Graham's spam filter

Fernando Pereira pereira at cis.upenn.edu
Thu Sep 5 22:59:50 EDT 2002


On 9/5/02 6:10 PM, in article 3D77D657.DE280373 at alcyone.com, "Erik Max
Francis" <max at alcyone.com> wrote:

> Christopher Browne wrote:
> 
>> Quoth Erik Max Francis <max at alcyone.com>:
>> 
>>> Spammers are hitting upon the strategy, though, of sending emails in
>>> which the body consists of nothing but a completely encoded base64
>>> MIME part.  So in that case, the entire body of your message would
>>> consist solely of your "base64encoded" token.  So in the general
>>> case of any kind of spam filter (not just limited to a Graham
>                                    ^
>>> filter), it's questionable how useful this will be, unless you plant
>>> to always filter against that token, presuming it to always indicate
>>> spam.
>> 
>> I've been using naive Bayesian filtering for years; I don't assume
>> that _any_ particular token indicates _any_ particular result.
> 
> I thought I made it clear that I was discussing spam filters in general,
> not just Graham/Bayesian filters.
That is, you overstated the case.
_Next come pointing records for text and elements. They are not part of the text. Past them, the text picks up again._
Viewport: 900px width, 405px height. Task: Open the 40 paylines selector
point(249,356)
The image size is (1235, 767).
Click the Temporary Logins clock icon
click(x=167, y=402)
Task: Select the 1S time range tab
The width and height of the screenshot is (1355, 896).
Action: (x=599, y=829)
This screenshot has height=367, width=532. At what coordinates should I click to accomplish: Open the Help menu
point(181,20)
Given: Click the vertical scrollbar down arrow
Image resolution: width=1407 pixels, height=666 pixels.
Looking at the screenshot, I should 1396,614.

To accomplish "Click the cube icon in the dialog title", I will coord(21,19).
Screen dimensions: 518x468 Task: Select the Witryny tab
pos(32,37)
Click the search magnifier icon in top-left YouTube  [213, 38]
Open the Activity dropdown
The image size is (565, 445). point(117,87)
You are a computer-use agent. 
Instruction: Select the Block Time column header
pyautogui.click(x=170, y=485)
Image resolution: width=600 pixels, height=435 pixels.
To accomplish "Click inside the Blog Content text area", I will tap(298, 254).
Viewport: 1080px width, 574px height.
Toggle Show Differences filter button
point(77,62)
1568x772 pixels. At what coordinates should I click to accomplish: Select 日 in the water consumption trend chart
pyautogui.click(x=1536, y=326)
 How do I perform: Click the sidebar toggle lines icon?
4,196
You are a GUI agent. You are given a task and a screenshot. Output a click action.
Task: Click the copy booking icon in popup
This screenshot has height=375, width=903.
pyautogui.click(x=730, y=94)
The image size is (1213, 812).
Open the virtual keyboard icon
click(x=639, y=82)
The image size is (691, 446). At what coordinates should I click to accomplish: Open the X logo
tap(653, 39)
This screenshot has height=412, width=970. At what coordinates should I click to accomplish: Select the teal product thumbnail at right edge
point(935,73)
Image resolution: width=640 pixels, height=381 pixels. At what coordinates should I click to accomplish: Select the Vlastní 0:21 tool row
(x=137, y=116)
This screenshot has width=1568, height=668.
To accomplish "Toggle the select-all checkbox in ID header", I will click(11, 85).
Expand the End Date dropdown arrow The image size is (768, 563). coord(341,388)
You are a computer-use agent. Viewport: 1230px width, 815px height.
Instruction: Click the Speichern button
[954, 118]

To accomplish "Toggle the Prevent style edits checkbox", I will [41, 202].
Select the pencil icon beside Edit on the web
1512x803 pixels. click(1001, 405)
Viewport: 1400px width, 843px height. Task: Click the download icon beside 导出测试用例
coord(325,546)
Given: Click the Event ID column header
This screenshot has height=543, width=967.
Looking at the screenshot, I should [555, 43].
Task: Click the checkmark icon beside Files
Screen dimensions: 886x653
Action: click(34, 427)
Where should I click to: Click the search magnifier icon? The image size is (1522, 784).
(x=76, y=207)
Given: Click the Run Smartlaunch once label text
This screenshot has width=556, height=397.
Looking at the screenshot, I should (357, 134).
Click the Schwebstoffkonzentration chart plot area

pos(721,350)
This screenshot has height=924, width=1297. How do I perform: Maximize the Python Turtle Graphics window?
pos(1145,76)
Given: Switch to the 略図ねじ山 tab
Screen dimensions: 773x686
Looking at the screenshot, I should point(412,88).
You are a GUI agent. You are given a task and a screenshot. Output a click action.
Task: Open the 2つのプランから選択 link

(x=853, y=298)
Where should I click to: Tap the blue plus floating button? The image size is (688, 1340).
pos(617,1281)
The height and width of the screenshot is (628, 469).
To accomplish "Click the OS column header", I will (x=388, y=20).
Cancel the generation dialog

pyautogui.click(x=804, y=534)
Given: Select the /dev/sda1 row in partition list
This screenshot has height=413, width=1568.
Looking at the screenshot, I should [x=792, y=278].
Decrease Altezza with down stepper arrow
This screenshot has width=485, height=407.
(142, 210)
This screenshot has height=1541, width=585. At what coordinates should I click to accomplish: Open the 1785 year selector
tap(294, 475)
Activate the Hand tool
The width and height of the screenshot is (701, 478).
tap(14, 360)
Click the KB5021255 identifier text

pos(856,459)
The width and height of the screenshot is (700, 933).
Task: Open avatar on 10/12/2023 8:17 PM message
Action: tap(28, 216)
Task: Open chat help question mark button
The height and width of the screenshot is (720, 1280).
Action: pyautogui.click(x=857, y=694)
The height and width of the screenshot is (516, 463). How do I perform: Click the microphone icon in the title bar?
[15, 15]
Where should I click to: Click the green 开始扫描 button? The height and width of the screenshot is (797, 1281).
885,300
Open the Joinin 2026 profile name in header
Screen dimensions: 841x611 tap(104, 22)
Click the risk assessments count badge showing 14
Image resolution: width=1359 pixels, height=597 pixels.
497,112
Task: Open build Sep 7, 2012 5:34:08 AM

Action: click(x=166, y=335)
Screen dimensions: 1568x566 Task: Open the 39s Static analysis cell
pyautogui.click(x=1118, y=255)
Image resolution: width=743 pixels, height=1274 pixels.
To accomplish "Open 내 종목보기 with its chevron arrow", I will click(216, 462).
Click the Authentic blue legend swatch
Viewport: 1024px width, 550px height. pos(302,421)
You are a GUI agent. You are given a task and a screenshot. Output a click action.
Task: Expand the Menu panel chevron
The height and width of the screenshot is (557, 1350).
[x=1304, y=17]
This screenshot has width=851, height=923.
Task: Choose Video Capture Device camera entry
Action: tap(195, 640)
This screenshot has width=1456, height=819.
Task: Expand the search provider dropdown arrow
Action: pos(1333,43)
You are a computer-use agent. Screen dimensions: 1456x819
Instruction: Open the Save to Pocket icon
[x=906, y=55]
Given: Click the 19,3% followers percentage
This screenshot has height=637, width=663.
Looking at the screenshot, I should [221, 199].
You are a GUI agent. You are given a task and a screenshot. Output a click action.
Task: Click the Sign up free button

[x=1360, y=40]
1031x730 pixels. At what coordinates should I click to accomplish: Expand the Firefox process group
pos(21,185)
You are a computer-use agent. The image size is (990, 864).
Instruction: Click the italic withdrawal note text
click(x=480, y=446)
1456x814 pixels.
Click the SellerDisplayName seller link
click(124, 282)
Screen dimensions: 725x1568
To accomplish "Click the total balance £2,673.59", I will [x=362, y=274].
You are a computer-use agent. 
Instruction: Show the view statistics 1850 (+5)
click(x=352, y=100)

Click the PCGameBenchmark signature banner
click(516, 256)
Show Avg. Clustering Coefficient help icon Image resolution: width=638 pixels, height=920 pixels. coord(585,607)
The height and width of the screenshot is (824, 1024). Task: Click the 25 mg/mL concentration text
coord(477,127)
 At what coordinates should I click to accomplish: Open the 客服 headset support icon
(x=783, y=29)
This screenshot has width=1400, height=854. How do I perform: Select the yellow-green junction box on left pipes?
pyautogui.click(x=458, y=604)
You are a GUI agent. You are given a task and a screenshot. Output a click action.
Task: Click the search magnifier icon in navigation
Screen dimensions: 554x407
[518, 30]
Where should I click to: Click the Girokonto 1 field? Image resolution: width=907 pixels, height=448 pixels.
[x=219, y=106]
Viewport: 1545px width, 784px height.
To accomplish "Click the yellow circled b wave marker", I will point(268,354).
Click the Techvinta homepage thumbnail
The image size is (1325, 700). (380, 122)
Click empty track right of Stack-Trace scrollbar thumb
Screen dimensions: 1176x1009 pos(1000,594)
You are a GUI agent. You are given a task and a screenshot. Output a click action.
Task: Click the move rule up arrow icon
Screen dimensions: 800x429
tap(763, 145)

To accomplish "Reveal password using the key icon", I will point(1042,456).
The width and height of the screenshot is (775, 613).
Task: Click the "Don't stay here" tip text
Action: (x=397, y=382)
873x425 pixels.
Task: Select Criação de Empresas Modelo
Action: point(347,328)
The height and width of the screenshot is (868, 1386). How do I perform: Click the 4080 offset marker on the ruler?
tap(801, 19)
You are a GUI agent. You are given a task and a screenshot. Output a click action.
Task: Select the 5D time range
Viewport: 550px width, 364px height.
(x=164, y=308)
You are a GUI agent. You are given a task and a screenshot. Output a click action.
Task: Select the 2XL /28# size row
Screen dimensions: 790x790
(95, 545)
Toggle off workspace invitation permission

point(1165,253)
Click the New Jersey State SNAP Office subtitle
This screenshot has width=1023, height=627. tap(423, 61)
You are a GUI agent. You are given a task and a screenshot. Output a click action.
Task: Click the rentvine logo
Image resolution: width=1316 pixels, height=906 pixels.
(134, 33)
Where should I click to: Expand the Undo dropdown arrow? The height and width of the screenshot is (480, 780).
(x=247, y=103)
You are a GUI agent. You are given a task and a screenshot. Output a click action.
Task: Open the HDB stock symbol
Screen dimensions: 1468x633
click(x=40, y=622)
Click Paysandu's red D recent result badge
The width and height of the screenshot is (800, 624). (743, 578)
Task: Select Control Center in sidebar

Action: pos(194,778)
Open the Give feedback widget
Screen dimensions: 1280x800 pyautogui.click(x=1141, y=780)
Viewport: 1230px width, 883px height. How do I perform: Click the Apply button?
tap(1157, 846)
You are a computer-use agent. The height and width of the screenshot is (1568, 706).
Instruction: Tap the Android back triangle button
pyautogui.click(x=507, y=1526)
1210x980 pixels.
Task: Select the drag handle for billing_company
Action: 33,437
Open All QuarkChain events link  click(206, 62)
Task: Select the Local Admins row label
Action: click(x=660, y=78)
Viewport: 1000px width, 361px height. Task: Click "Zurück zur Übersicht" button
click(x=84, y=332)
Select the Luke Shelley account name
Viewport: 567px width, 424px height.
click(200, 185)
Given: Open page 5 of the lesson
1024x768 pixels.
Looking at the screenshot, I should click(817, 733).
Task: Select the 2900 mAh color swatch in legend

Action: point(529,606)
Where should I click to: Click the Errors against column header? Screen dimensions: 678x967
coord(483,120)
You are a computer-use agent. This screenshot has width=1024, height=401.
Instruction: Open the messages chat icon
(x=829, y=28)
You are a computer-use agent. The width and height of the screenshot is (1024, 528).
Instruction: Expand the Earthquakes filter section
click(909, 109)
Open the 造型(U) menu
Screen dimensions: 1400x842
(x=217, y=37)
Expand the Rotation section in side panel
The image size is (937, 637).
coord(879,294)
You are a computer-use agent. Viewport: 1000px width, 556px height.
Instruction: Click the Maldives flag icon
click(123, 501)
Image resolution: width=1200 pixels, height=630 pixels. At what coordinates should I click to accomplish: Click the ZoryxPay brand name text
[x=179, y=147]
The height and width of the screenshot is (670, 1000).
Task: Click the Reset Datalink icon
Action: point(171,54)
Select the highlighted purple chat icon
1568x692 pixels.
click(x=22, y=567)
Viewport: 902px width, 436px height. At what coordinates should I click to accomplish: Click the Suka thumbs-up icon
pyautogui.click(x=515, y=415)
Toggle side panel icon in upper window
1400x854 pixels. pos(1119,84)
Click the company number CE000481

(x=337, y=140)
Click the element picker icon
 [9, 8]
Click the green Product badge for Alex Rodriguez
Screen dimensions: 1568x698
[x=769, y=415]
Your point may be true of rule-based
filters that look for particular words presumed to be spam indicators. But a
machine-learning approach using a rich set of message features will pick on
*anything* that is correlated with spamminess, not just the obvious
features. In an arms race, the spammer may gain temporary advantage by
changing message format and thus which features are significant, but after
receiving a few new spams, retraining will pick on other appropriate
features, for instance fraction of the message bytes that are base-64
encoded. Occasionally, filter designers may want to add new features based
on some exploratory analysis of spam, but the decision of which of those are
relevant is left to the learning algorithm.